In the days leading up to Opening Day, MLB.com is examining various aspects of each team's roster. Today, the time has come to focus on a key number for the upcoming season. For the Indians, it's 116: their Major League-leading error total last year.
GOODYEAR, Ariz. -- There are only so many ways a team can alter Spring Training. Finding new methods for age-old workouts, routines and drills is not an easy task. This spring, that was the challenge for a Cleveland club that headed into camp with a high priority placed on cleaning up its defense.
Last season, the Indians led the Majors with 116 errors and ranked last in baseball in both defensive runs saved (minus-75) and Ultimate Zone Rating (minus-72.4). Even with all the defensive deficiencies, Cleveland remained in postseason contention until the final weekend of the regular season.
It was imperative for the Tribe to address the problem prior to Opening Day this year.
"Everyone saw last year the way things went," Indians infielder Mike Aviles said. "If we take care of the ball, we're going to be a good team. We missed [the playoffs] by two or three games. We, honestly, didn't play good defense. That's pretty documented."
Heading into Spring Training this year, Indians manager Terry Francona brainstormed with Cleveland's front office and coaching staff about ideas for tackling the problem. The consensus was that the team needed to increase the level of intensity within the fielding workouts this spring, simulating more game-speed plays rather than just going through the motions.
Throughout this spring, regulars who left Cactus League games early would often head to a back field with third-base coach Mike Sarbaugh -- Cleveland's infield instructor -- and get in extra work before they went home. The Indians also did a lot more work with simulating shift situations.
"We would come in and we would work on a specific idea," Indians third baseman Lonnie Chisenhall said. "Maybe it was turning double plays in the shift. It'd be a small volume, but there's a higher intensity, a higher tempo."
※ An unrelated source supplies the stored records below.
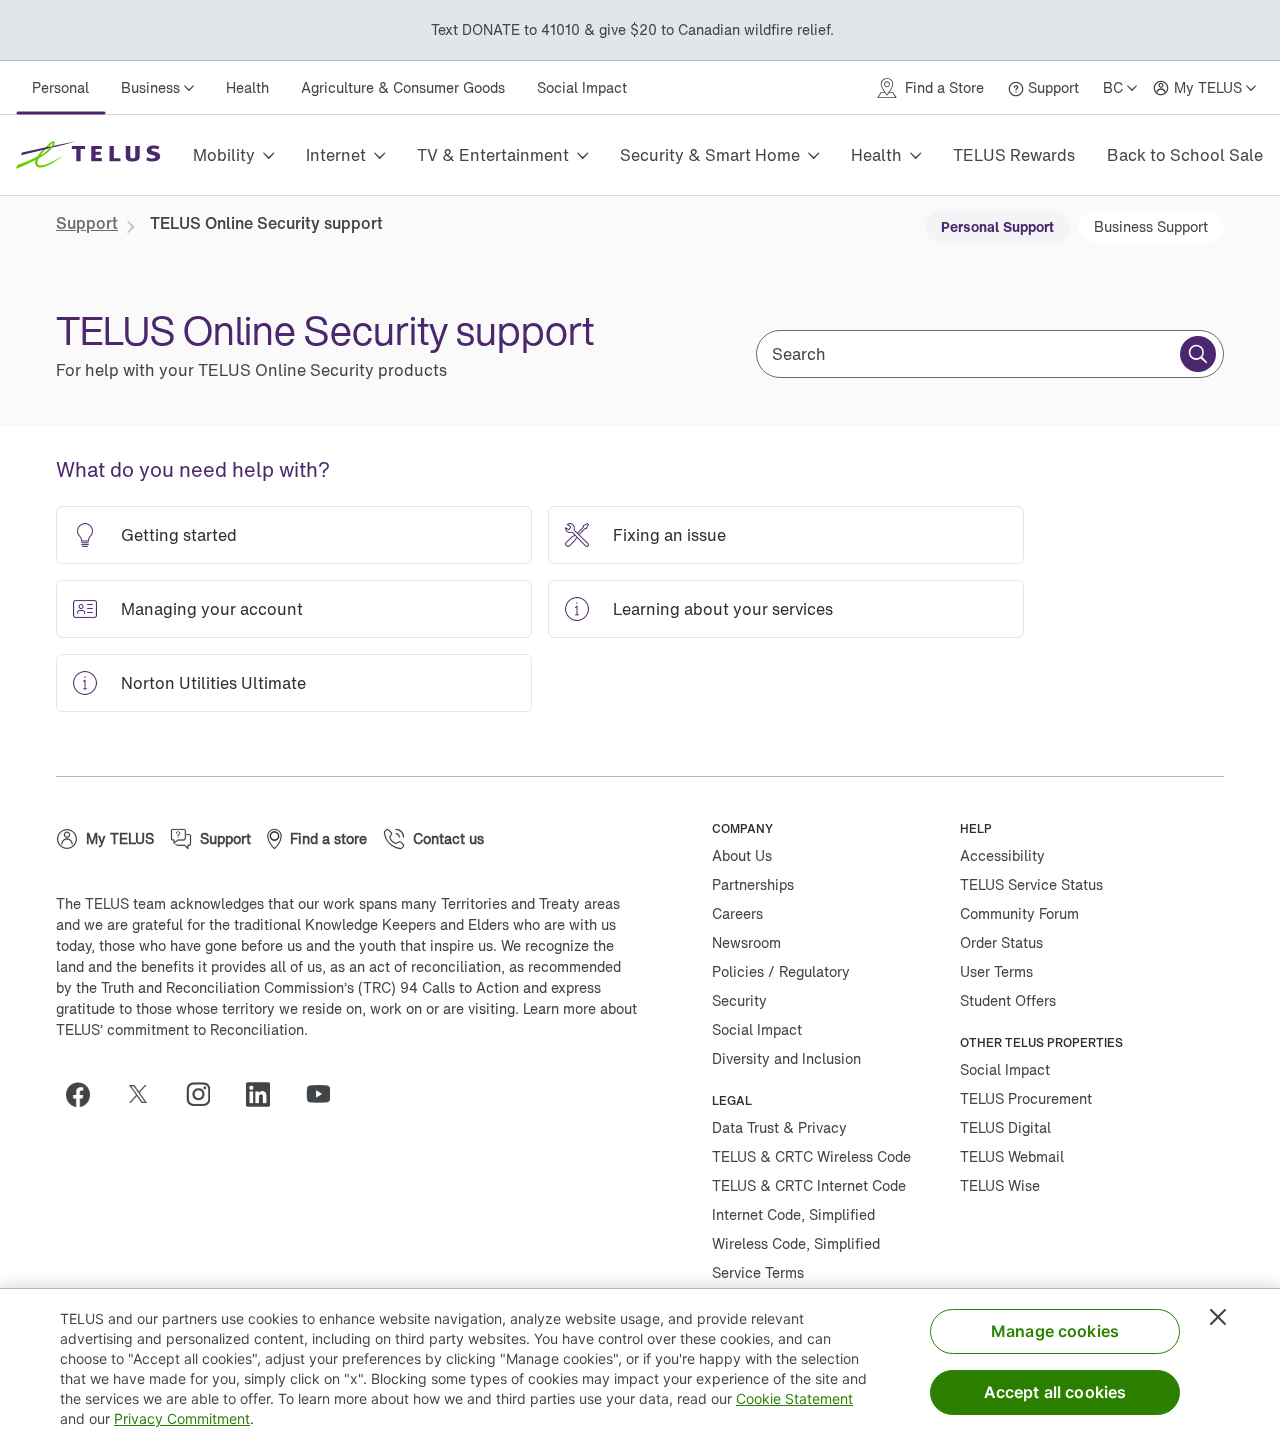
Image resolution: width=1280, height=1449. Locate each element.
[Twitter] (146, 1094)
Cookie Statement (794, 1398)
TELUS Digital (1005, 1127)
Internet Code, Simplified (793, 1214)
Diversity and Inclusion (786, 1058)
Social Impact (582, 87)
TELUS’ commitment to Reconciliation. (182, 1029)
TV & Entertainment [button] (493, 155)
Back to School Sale (1185, 155)
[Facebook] (86, 1094)
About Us (742, 855)
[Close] (1218, 1317)
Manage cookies (1055, 1331)
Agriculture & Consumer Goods (403, 87)
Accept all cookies (1055, 1392)
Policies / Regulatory (781, 971)
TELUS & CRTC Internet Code (809, 1185)
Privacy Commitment (182, 1418)
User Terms (996, 971)
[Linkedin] (266, 1094)
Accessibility (1002, 855)
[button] (1198, 354)
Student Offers (1008, 1000)
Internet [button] (336, 155)
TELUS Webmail (1012, 1156)
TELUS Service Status (1031, 884)
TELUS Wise (1000, 1185)
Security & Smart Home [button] (710, 155)
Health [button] (876, 155)
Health (247, 87)
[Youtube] (326, 1094)
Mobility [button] (224, 155)
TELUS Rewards (1014, 155)
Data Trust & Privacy (779, 1127)
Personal (60, 87)
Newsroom (746, 942)
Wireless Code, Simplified (796, 1243)
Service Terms (758, 1272)
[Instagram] (206, 1094)
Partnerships (753, 884)
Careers (737, 913)
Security (739, 1000)
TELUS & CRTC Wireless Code (811, 1156)
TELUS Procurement (1026, 1098)
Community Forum (1019, 913)
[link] (87, 223)
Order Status (1001, 942)
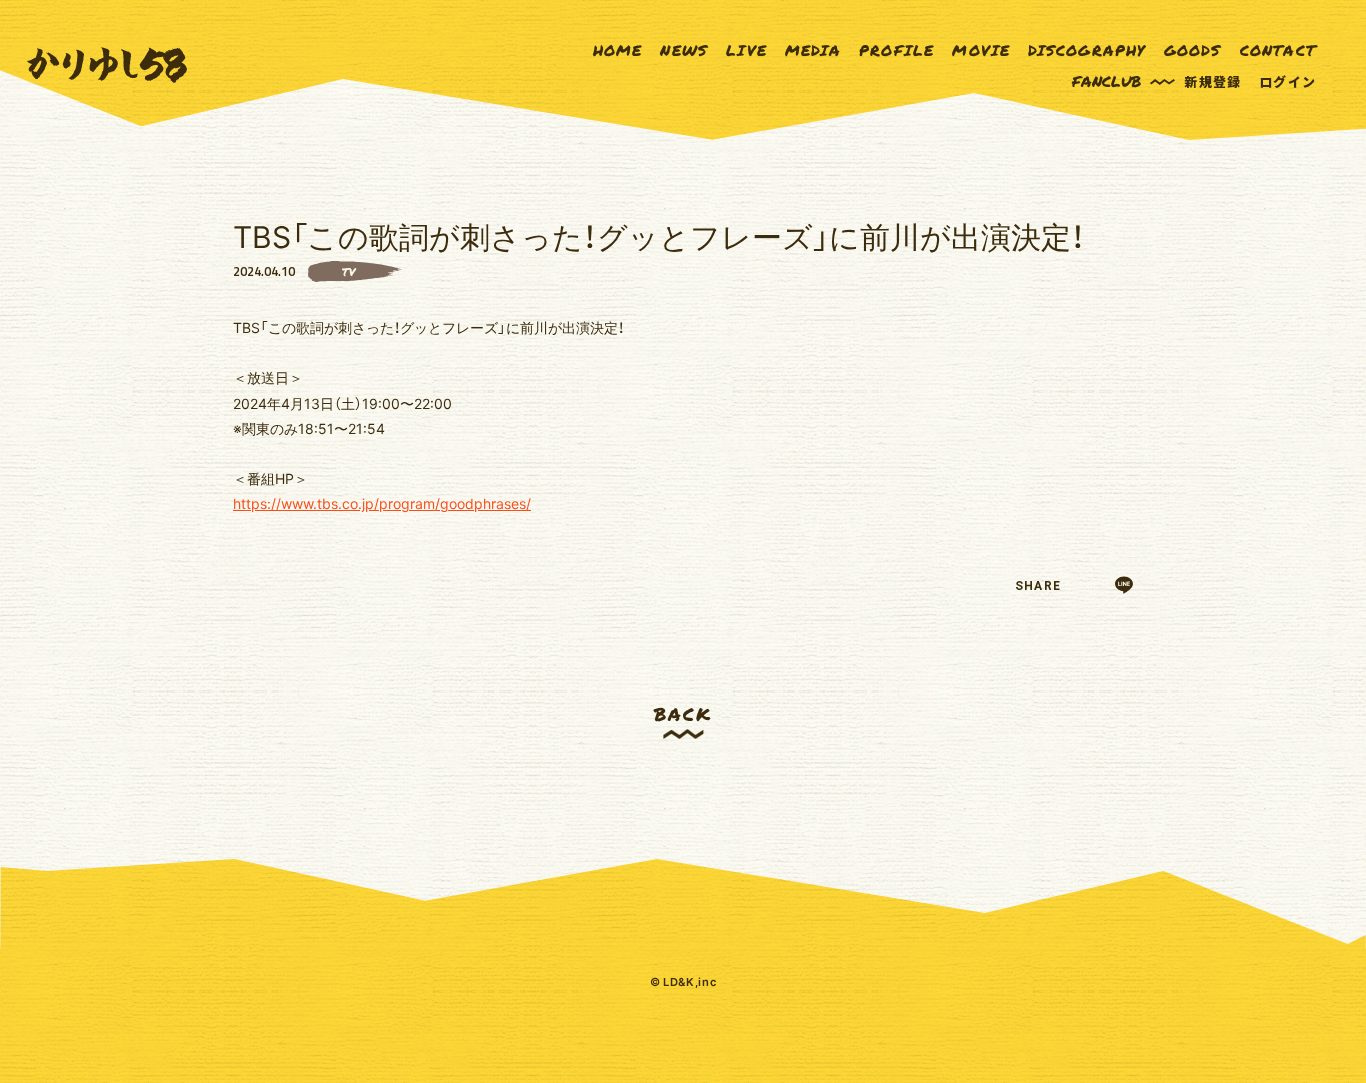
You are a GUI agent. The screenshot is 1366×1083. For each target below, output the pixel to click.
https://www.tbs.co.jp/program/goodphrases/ (382, 503)
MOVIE (981, 50)
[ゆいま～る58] (107, 65)
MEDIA (813, 50)
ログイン (1287, 81)
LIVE (746, 50)
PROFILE (896, 50)
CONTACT (1278, 50)
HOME (618, 50)
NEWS (684, 50)
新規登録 (1212, 81)
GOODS (1193, 50)
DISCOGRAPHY (1086, 50)
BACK (682, 713)
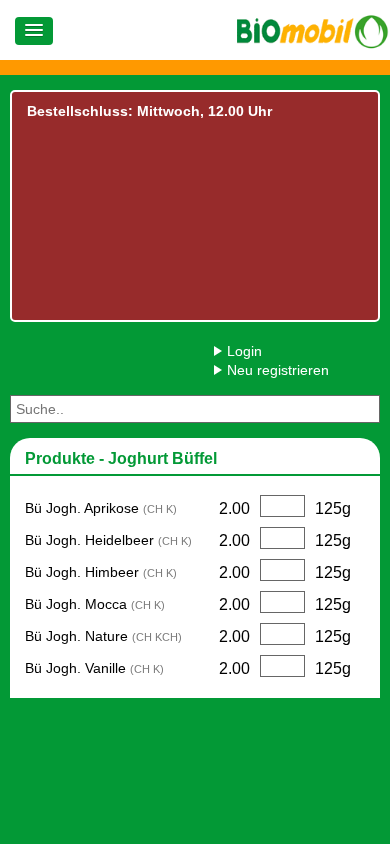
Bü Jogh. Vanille (94, 668)
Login (244, 351)
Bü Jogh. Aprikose (101, 508)
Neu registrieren (278, 370)
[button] (34, 31)
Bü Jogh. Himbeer (101, 572)
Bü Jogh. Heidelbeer (108, 540)
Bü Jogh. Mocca (95, 604)
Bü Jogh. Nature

Volume was not what Cleveland wanted to add this spring. Rather than working more, the Indians' staff wanted its players to work more efficiently.
"We didn't work more than other years," Jason Kipnis said. "But we focused on it more, where we didn't let the little things go. We didn't just push things off to the side and let things pass this time. We concentrated on the small things. We made sure we got things right and we did a little bit more with game speed."
Aviles said there was definitely a different feel to this spring than his previous two preseasons with Cleveland.
"I think what we've done here has helped," Aviles said. "The biggest key is each individual has got to take pride in taking care of the ball. My biggest focus when I'm on defense is the guy on the mound is making a living by using us. So if we don't make the plays behind him, we're not only hurting the team, we're hurting that guy on the mound, too.
"You've got to take pride in helping your teammates and take pride in winning ballgames."
Francona has liked what he has seen from his players this spring, but the manager knows the regular season will be the real test for a team that struggled in the field a year ago.
"The effort's been great. The cooperation has been really good," Francona said. "It's hard to judge sometimes in Spring Training. ... We'll see. I hope that the hard work pays off, because it makes it much easier to win."
The Indians did improve defensively in the second half last year, when Carlos Santana took over as the full-time first baseman, Jose Ramirez assumed the starting shortstop duties and catcher Yan Gomes brushed off his rash of early-season errors. With the exception of outfielder Brandon Moss, Cleveland is bringing back the same defensive group it featured when last season concluded.
With virtually the same personnel, can the Indians really be better in the field?
"Absolutely. There's no question about it," Chisenhall said. "The work we're doing, I'm sure it's going to show up on the field. We're still going to make errors -- nobody's perfect -- but it's about being in a better spot during the game. I think we're there right now."